Diabetic Retinopathy (DR)  

Efficacy and safety data of Eylea in diabetic retinopathy (DR) are derived from the VIVID, VISTA, and PANORAMA studies.

VIVID and VISTA

• In the VIVID and VISTA studies, an efficacy outcome was the change in the Early Treatment Diabetic Retinopathy Study (ETDRS) Diabetic Retinopathy Severity Scale (ETDRS-DRSS). The ETDRS-DRSS score was assessed at baseline and approximately every 6 months thereafter for the duration of the studies. At week 100, the proportion of patients improving by at least 2 steps on the ETDRS-DRSS was significantly greater in both Eylea treatment groups (2Q4 and 2Q8) when compared to the control group.
• In VIVID, 32% (n=32/101) and 27% (n=27/97) of patients treated with Eylea 2Q8 and Eylea 2Q4, respectively, improved by at least 2 steps on the ETDRS-DRSS at week 100 from baseline compared with 7% (n=7/99) of those in the control group (both P <.01).
• In VISTA, 38% (n=56/148) and 38% (n=58/153) of patients treated with Eylea 2Q8 and Eylea 2Q4, respectively, improved by at least 2 steps on the ETDRS-DRSS at week 100 from baseline compared with 16% (n=24/150) of those in the control group (both P <.01).

PANORAMA

• The randomized, multicenter, double-masked, controlled PANORAMA study assessed the safety and efficacy of Eylea in a total of 402 patients with moderately severe to severe nonproliferative diabetic retinopathy (NPDR) (ETDRS-DRSS of 47 or 53), without central-involved DME (CI-DME). Patients were randomly assigned in a 1:1:1 ratio to 1 of 3 dosing regimens: 1) 3 initial monthly Eylea 2 mg injections followed by one injection after 8 weeks and then one injection every 16 weeks (Eylea 2Q16); 2) 5 monthly Eylea 2 mg injections followed by one injection every 8 weeks (Eylea 2Q8); and 3) sham treatment.
• The primary efficacy endpoint was the proportion of patients who improved by ≥2 steps on the DRSS from baseline to week 24 in the combined Eylea groups and at week 52 in the 2Q16 and 2Q8 groups individually versus sham. A key secondary endpoint was the proportion of patients developing the composite endpoint of proliferative diabetic retinopathy or anterior segment neovascularization through week 52.  
• At week 24, results showed that 58% of patients in the combined Eylea groups achieved at least a 2-step improvement on ETDRS-DRSS from baseline compared with 6% of those in the control group (adjusted difference, 52%; 95% CI, 45-60; P <.01).

[Dataset excerpts]
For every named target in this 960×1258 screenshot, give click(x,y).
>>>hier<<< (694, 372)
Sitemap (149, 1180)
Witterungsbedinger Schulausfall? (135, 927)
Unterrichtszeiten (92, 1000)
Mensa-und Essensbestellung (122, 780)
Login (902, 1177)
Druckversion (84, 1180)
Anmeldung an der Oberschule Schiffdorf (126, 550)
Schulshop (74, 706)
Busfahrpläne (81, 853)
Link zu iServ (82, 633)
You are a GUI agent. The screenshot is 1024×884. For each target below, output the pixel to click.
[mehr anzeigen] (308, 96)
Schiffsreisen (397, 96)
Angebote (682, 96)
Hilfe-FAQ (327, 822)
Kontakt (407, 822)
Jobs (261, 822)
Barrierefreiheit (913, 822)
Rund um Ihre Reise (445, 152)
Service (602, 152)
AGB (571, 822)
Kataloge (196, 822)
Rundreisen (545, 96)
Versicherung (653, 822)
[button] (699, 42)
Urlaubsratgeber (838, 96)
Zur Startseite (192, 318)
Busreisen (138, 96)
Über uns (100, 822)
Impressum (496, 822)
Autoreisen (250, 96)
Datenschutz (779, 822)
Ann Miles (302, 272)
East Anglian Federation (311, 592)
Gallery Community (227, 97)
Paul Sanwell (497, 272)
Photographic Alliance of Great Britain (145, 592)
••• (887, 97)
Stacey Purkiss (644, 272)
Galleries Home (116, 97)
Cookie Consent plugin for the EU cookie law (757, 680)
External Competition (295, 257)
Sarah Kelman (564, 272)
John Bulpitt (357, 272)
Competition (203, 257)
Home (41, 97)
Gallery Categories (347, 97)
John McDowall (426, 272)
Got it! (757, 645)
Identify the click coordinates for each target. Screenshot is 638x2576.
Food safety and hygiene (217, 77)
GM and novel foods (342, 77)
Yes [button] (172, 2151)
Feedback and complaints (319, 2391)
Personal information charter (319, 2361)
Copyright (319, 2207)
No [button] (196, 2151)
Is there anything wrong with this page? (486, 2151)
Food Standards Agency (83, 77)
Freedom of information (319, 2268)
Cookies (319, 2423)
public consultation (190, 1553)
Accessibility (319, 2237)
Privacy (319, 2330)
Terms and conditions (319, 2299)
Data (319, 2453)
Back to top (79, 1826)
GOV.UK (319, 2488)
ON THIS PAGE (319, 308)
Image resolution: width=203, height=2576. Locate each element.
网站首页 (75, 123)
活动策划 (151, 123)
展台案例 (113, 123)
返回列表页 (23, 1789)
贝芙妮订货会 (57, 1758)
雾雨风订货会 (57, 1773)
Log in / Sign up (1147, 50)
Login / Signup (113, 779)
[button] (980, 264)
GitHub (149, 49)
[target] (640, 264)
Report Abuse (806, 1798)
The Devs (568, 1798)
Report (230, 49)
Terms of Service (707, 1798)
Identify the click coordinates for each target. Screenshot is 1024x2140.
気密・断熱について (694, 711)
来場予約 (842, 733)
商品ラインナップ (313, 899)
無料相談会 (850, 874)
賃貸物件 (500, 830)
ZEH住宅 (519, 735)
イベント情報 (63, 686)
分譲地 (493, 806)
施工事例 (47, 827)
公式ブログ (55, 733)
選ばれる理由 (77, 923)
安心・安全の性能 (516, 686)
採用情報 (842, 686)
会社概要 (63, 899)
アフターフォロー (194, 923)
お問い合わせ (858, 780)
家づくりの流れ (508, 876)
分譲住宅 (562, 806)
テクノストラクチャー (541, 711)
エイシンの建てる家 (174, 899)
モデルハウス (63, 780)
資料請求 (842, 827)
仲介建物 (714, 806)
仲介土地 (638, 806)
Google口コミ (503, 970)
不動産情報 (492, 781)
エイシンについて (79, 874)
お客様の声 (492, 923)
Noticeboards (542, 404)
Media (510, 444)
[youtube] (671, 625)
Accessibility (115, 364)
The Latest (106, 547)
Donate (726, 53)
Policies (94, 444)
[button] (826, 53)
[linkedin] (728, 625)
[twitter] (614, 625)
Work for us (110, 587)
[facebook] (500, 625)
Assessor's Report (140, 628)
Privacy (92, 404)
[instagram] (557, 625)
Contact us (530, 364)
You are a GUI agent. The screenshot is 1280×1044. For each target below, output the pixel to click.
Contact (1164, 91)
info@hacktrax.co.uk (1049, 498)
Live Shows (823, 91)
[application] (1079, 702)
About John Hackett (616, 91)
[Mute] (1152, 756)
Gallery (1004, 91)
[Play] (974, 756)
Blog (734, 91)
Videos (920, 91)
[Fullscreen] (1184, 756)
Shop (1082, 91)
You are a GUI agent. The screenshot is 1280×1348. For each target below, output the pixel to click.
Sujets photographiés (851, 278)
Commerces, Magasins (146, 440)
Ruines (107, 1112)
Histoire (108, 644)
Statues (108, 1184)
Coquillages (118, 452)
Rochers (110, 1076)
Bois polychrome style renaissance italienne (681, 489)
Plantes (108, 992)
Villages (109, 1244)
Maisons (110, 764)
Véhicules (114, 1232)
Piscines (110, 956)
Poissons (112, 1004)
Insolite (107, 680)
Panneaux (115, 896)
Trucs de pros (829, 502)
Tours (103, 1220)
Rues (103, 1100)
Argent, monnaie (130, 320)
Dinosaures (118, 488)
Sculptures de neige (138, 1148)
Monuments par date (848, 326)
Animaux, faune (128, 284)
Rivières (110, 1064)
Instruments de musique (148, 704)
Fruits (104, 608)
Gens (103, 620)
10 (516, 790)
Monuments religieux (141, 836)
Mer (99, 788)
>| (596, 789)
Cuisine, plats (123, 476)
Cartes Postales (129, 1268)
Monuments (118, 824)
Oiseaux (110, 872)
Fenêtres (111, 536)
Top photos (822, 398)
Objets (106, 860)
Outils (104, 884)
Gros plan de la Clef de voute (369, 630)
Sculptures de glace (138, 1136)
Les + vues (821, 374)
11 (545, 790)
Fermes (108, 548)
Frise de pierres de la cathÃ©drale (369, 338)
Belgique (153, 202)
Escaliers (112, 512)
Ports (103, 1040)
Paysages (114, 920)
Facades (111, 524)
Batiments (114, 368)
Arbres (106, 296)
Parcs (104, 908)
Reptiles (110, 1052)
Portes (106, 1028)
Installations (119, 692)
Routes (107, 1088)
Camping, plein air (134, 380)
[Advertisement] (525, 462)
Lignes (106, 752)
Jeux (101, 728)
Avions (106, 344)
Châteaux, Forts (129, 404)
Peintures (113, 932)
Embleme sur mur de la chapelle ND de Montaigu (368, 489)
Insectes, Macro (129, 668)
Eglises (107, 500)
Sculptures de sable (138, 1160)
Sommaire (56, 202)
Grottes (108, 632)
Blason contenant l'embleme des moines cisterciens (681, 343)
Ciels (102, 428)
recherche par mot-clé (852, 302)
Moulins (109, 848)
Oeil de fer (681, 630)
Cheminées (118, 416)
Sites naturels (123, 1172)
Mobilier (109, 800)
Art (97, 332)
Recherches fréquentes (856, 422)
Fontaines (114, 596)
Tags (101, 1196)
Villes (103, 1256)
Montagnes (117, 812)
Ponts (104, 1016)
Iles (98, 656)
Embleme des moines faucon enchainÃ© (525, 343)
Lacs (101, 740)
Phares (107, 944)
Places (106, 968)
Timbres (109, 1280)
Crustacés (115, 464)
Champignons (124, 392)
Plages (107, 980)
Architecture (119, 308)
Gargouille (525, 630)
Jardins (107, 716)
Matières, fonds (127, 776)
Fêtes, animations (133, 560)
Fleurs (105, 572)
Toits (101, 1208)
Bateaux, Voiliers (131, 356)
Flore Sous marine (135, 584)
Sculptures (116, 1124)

WHAT YOU HAVE TO DO — Rewrite the part of the diabetic retinopathy passage that opens with "Efficacy and safety" and closes with "the control group.", changing each "control group" to "comparison group". The listing has no connection to the diabetic retinopathy passage.

ANSWER TO THIS PROBLEM —
Efficacy and safety data of Eylea in diabetic retinopathy (DR) are derived from the VIVID, VISTA, and PANORAMA studies.

VIVID and VISTA

• In the VIVID and VISTA studies, an efficacy outcome was the change in the Early Treatment Diabetic Retinopathy Study (ETDRS) Diabetic Retinopathy Severity Scale (ETDRS-DRSS). The ETDRS-DRSS score was assessed at baseline and approximately every 6 months thereafter for the duration of the studies. At week 100, the proportion of patients improving by at least 2 steps on the ETDRS-DRSS was significantly greater in both Eylea treatment groups (2Q4 and 2Q8) when compared to the comparison group.